Butler’s mentoring efforts extend into all aspects of healthcare. She started a six-week paid summer shadowing opportunity for underrepresented students when she was in Denver and is planning a similar internship in the North Florida Division. Butler is also working to create a program that assists HCA’s licensed practical nurses (LPNs) in becoming registered nurses (RNs). Program participants, most of whom are first-generation college students, will gain access to benefits and tuition reimbursements, and getting on the RN track helps elevate their communities. Additionally, Butler continues to mentor School of Kinesiology health science students.
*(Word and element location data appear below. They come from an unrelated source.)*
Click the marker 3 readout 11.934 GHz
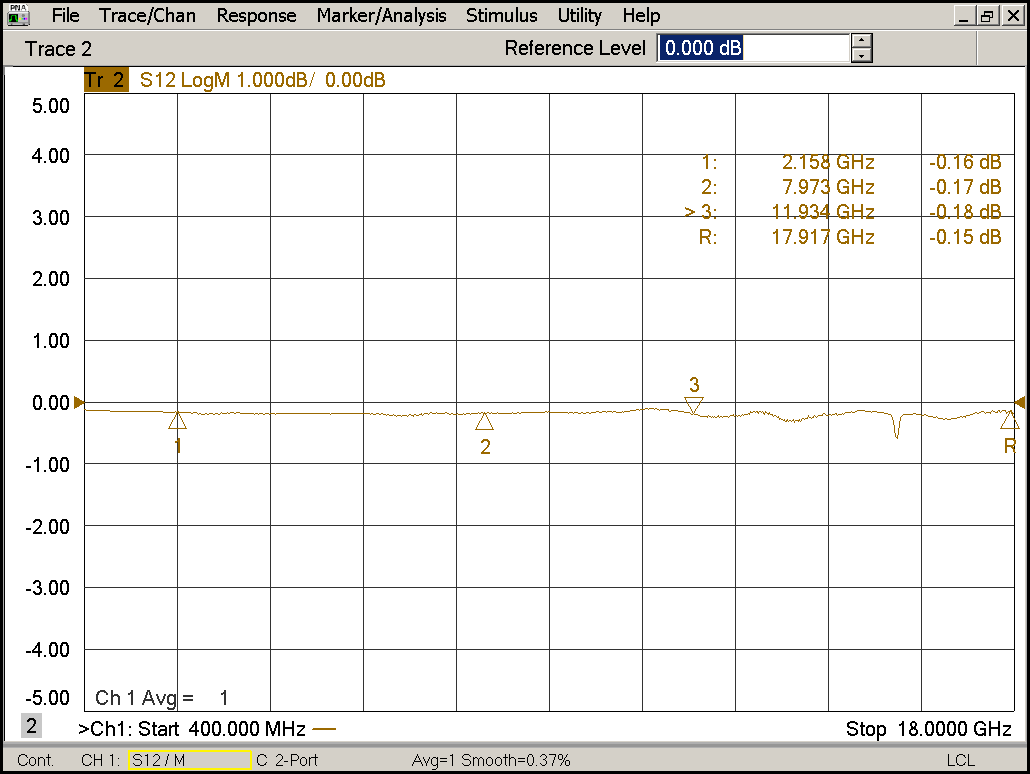Image resolution: width=1030 pixels, height=774 pixels. click(828, 212)
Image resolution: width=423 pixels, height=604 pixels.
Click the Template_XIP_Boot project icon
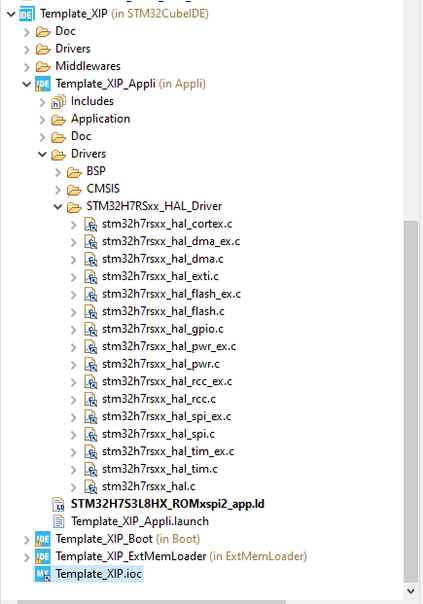coord(42,539)
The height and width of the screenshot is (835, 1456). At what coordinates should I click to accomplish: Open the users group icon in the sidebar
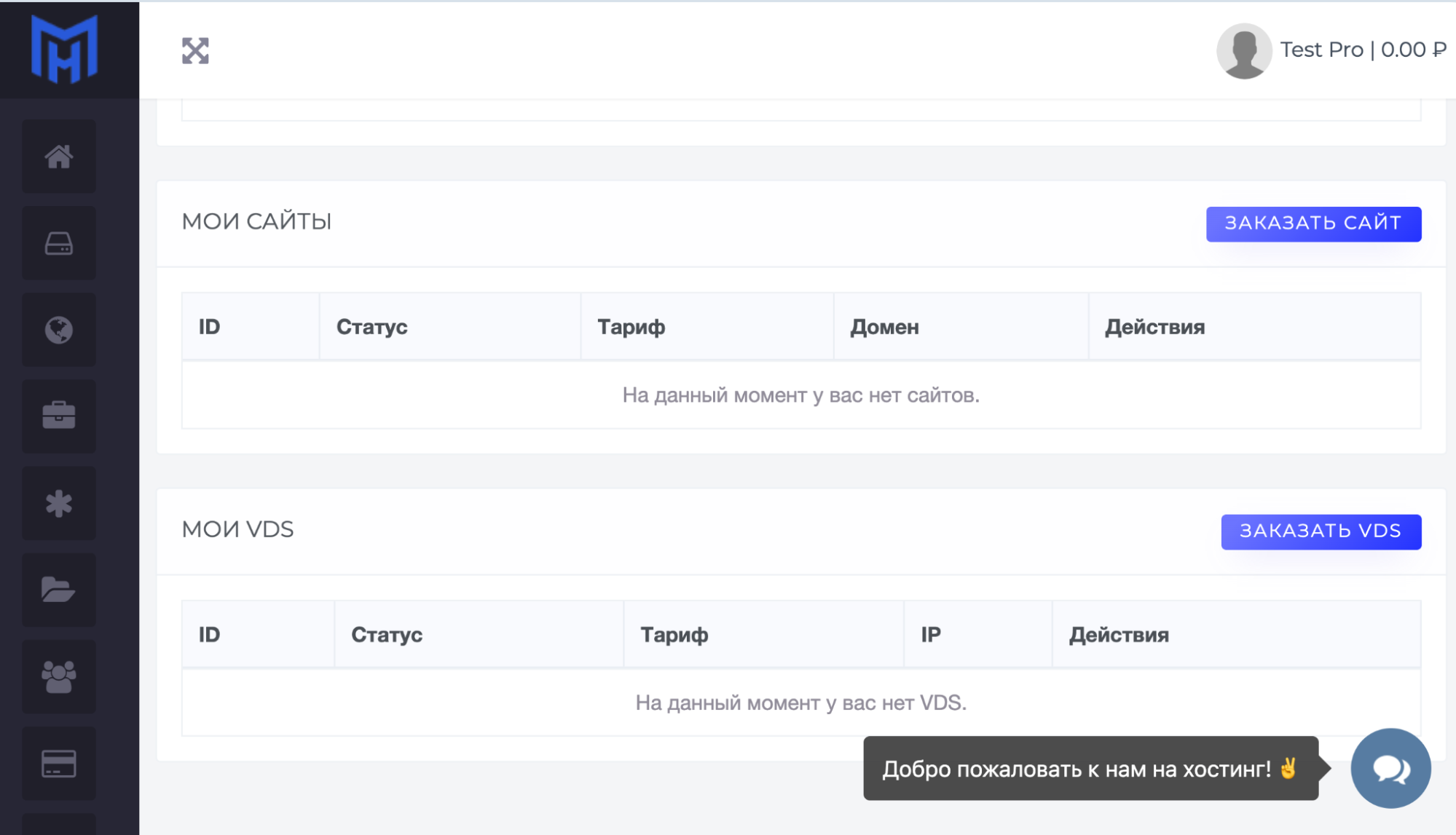click(x=59, y=677)
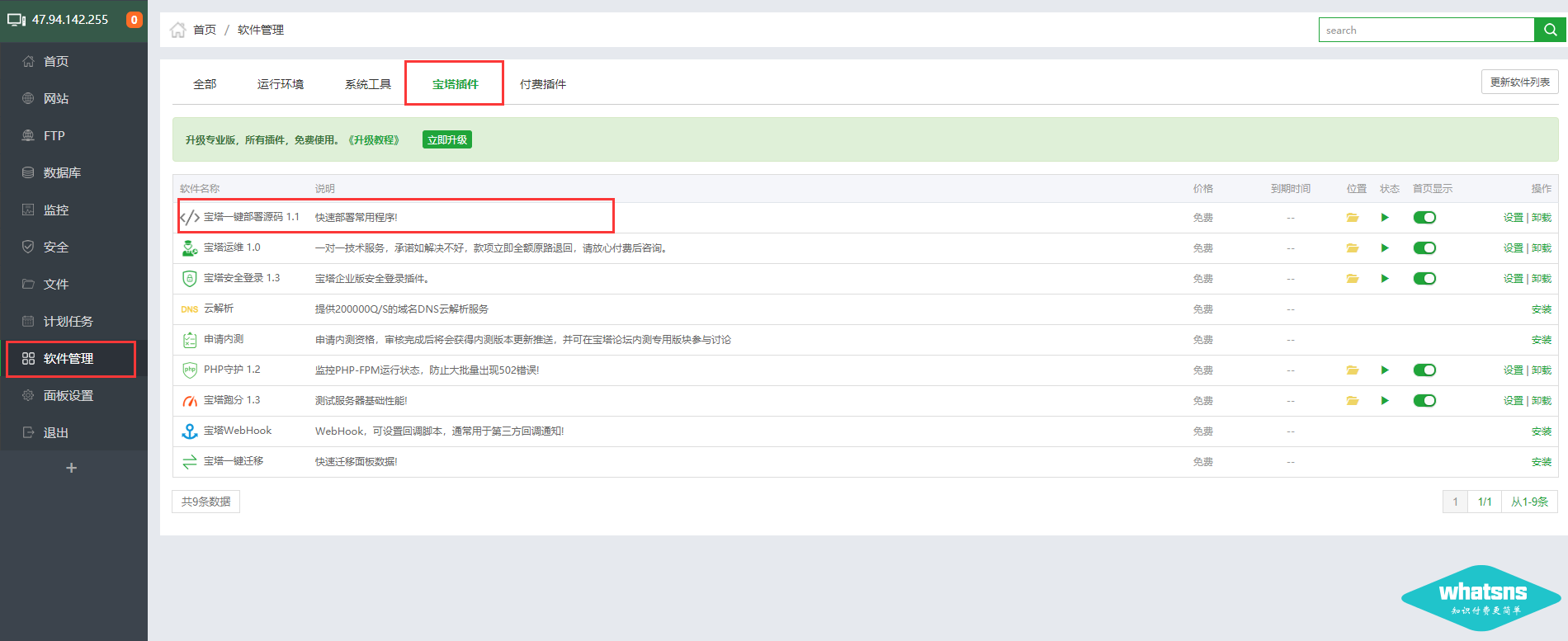Open folder location for 宝塔运维 plugin

1353,248
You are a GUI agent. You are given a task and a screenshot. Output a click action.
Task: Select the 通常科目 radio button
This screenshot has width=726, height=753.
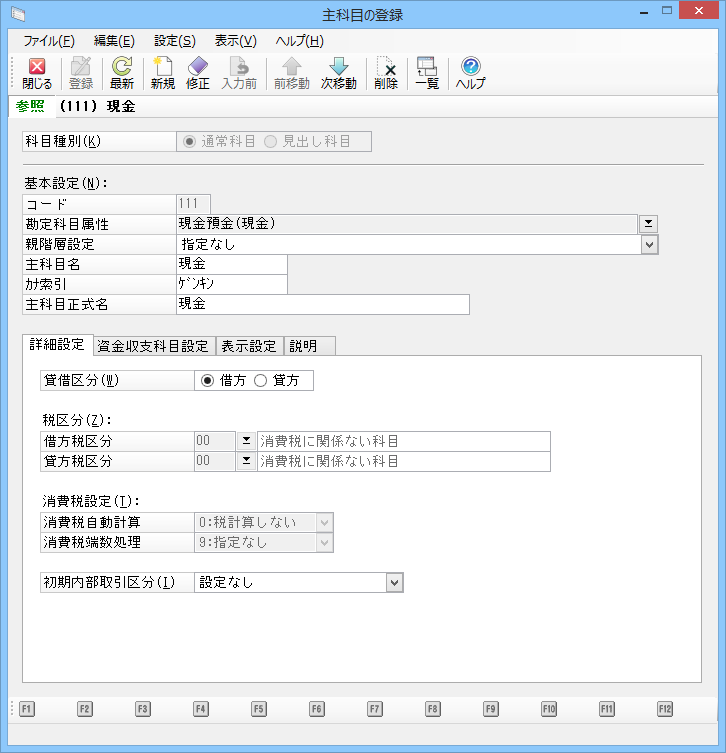click(190, 141)
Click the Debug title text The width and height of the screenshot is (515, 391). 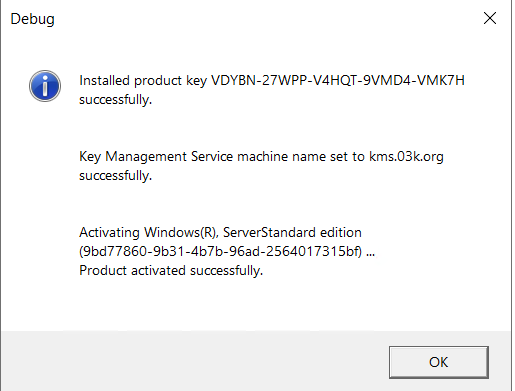click(32, 19)
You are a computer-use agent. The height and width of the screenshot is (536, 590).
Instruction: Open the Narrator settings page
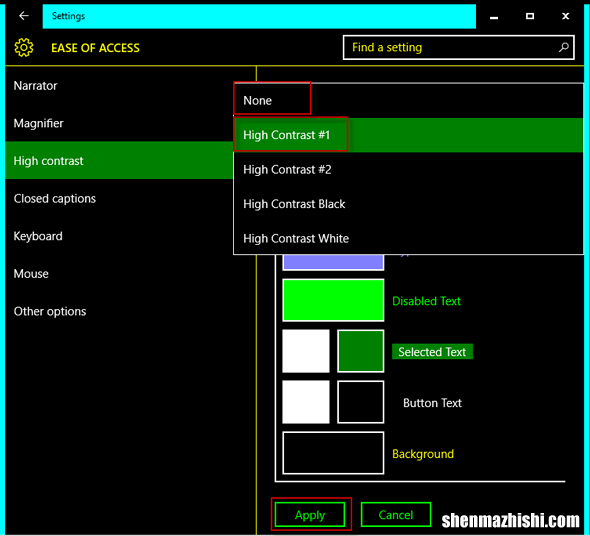[x=119, y=86]
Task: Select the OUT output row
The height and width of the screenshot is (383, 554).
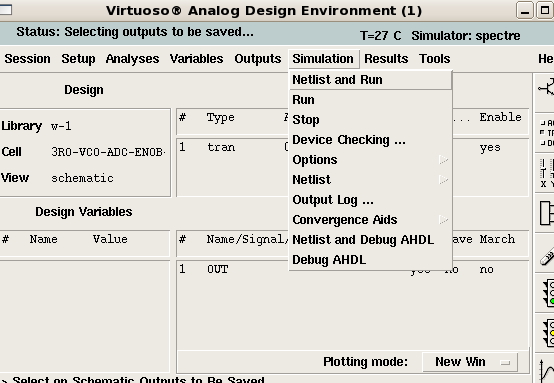Action: tap(352, 270)
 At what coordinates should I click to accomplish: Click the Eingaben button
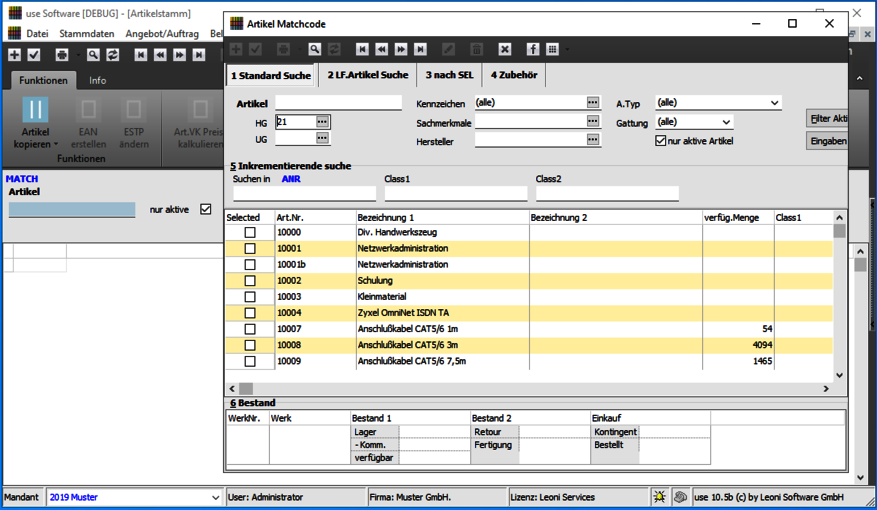tap(827, 141)
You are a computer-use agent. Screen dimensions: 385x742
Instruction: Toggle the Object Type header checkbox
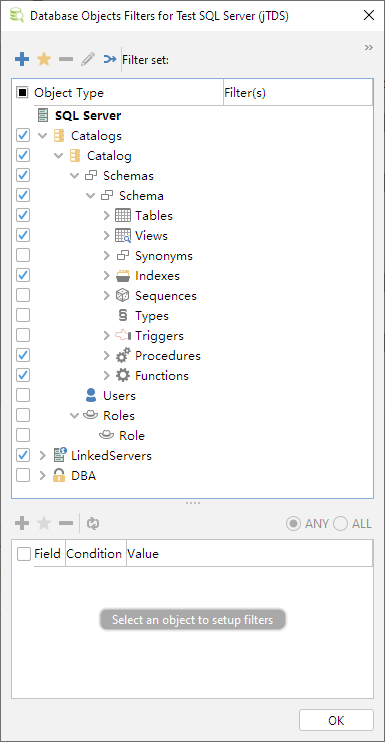(23, 92)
No matter where she goes next, Butler will always be a Wolverine. She remembers driving to Ann Arbor with her husband every year to attend the university’s Martin Luther King, Jr. Day events. They would get to campus early, attend the keynote lecture, and then head to Knight’s for their famous chili. In 2021, the School of Kinesiology asked Butler to give the U-M Health Sciences MLK Day Keynote, “Where Do We Go From Here: Body Politics & Movement Towards Racial Empowerment.” It was a full-circle moment. “For me to be asked to keynote was amazing,” she said.